Con comunicato stampa del 23 luglio 2025, la Corte Internazionale di Giustizia ha riferito di aver reso il parere consultivo sugli obblighi degli Stati in materia di cambiamento climatico, in risposta alla richiesta presentata dall’Assemblea Generale delle Nazioni Unite, su iniziativa del piccolo (e bellissimo) Stato di Vanuatu alla quale si erano uniti altri 132 Paesi.

Si tratta di un parere (qui il testo disponibile in lingua inglese), di oltre 140 pagine, non vincolante, ma che avrà senz’altro un grande impatto in materia di responsabilità degli Stati nel cambiamento climatico.

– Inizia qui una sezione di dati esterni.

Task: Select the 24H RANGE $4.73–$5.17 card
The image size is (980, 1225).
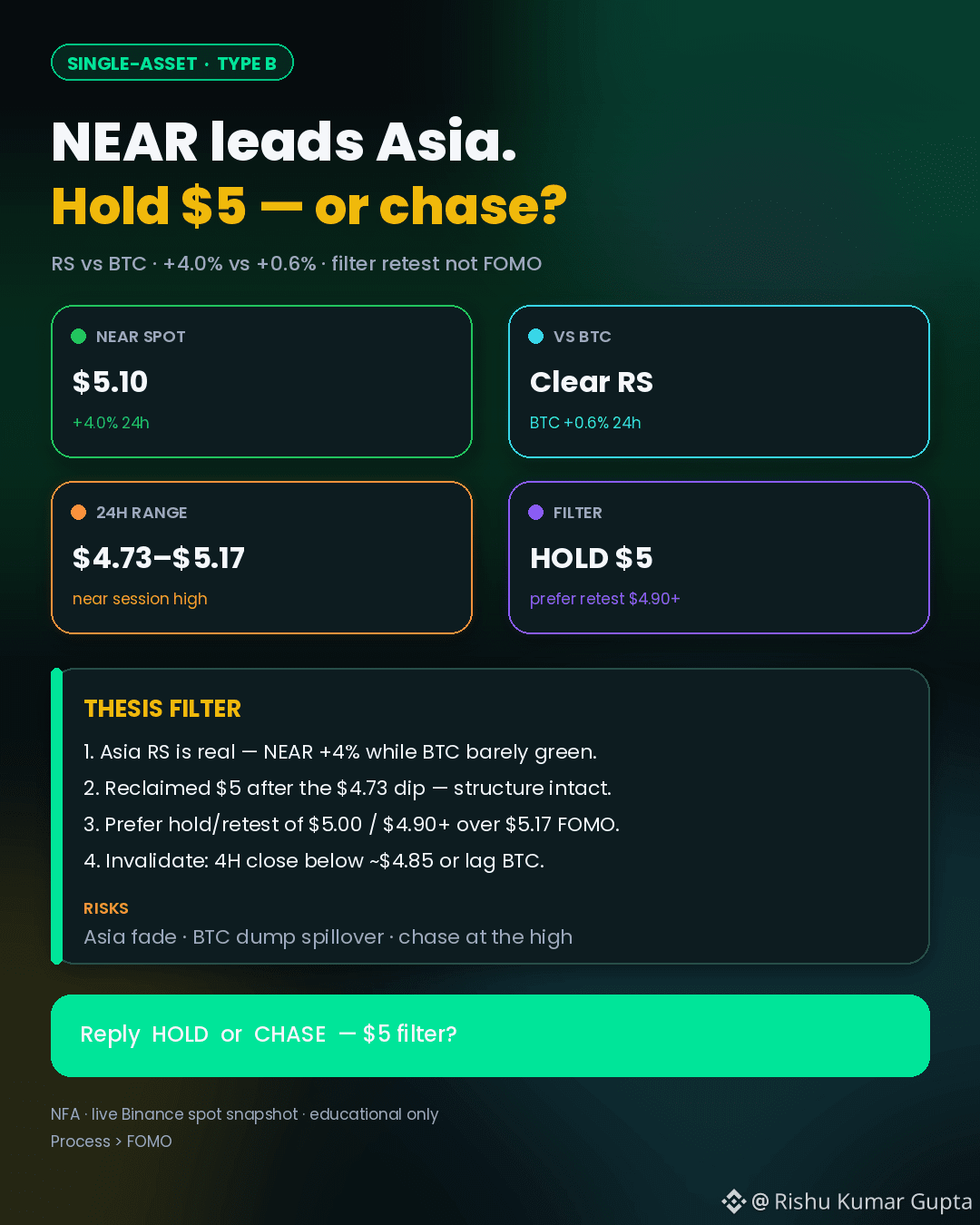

Il parere comprendeva due quesiti. Da un lato, è stato chiesto alla Corte quali siano gli obblighi degli Stati, ai sensi del diritto internazionale, in materia di cambiamento climatico; dall’altro, quali siano le conseguenze legali del mancato rispetto di tali obblighi.

La Corte ha così ricordato che i trattati sul cambiamento climatico, così come altri trattati dedicati all’ambiente, stabiliscono obblighi vincolanti per gli Stati diretti a garantire la protezione del sistema climatico e dell'ambiente dalle emissioni antropogeniche di gas serra. Tali obblighi comprendono, tra gli altri, il dovere di adottare misure al fine di contribuire alla mitigazione delle emissioni di gas serra o il dovere di cooperazione.

Gli Stati hanno il dovere di prevenire danni significativi all'ambiente agendo con la dovuta diligenza, e di utilizzare tutti i mezzi a loro disposizione per evitare che le attività svolte all'interno della loro giurisdizione o controllo causino danni significativi all’ambiente.

Nel rispondere, invece, alla seconda domanda, la Corte ha evidenziato che la violazione da parte di uno Stato di qualsiasi obbligo come individuato costituisce un atto illecito internazionale che comporta la responsabilità di tale Stato.